(Entries taken from a collection)
****************************************

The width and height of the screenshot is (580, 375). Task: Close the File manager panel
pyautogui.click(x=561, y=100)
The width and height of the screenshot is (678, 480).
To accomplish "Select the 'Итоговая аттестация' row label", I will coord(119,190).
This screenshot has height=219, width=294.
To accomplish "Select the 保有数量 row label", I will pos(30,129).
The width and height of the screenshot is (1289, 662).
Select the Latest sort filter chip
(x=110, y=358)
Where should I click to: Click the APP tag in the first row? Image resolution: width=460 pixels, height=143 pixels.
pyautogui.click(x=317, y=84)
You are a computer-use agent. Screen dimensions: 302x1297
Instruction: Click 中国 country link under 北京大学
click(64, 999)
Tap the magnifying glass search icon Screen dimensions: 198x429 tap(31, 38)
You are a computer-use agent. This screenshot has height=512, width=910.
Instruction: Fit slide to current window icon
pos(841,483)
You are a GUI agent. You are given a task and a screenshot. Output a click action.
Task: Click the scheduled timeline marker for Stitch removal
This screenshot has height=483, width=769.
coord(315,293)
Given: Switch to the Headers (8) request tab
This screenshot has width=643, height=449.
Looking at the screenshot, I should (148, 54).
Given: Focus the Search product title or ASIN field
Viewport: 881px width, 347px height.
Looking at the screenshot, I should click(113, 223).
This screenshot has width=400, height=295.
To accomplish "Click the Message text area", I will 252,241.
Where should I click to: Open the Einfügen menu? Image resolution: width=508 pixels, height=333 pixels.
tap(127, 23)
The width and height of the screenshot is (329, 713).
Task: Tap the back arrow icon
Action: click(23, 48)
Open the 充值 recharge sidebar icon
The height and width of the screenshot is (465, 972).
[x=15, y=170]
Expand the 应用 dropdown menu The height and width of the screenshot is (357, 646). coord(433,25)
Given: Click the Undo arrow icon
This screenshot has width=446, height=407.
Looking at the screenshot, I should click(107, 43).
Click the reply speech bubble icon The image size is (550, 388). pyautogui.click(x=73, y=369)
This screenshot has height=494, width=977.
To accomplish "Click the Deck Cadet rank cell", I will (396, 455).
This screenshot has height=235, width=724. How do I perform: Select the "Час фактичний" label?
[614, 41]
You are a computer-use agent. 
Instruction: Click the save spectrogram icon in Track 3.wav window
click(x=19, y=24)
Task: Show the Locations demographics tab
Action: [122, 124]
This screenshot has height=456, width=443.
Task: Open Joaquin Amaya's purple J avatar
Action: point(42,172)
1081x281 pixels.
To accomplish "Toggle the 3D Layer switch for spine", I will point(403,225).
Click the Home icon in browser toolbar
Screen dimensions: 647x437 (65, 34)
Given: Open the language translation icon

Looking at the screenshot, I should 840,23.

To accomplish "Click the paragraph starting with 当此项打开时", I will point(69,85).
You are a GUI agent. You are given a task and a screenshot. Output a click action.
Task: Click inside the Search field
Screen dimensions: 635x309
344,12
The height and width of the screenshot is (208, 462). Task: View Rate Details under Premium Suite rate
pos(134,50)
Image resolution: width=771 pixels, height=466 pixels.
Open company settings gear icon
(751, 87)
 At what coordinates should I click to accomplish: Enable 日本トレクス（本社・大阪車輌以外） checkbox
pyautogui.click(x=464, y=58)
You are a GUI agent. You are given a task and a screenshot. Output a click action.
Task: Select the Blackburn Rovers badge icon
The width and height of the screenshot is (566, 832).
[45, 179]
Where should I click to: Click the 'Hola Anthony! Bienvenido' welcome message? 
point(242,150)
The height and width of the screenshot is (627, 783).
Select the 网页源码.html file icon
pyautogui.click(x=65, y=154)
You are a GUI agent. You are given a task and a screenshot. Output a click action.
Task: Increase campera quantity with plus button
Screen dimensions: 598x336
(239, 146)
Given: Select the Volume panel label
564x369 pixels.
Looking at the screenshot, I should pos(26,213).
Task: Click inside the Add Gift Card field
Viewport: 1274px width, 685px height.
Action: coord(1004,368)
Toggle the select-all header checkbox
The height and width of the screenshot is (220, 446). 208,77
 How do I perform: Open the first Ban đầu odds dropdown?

****************************************

▸ PROBLEM STATEMENT
Copy each line containing the word "inside" from the data.

▸ FINISHED TASK
Task: Click inside the Search field
Task: Click inside the Add Gift Card field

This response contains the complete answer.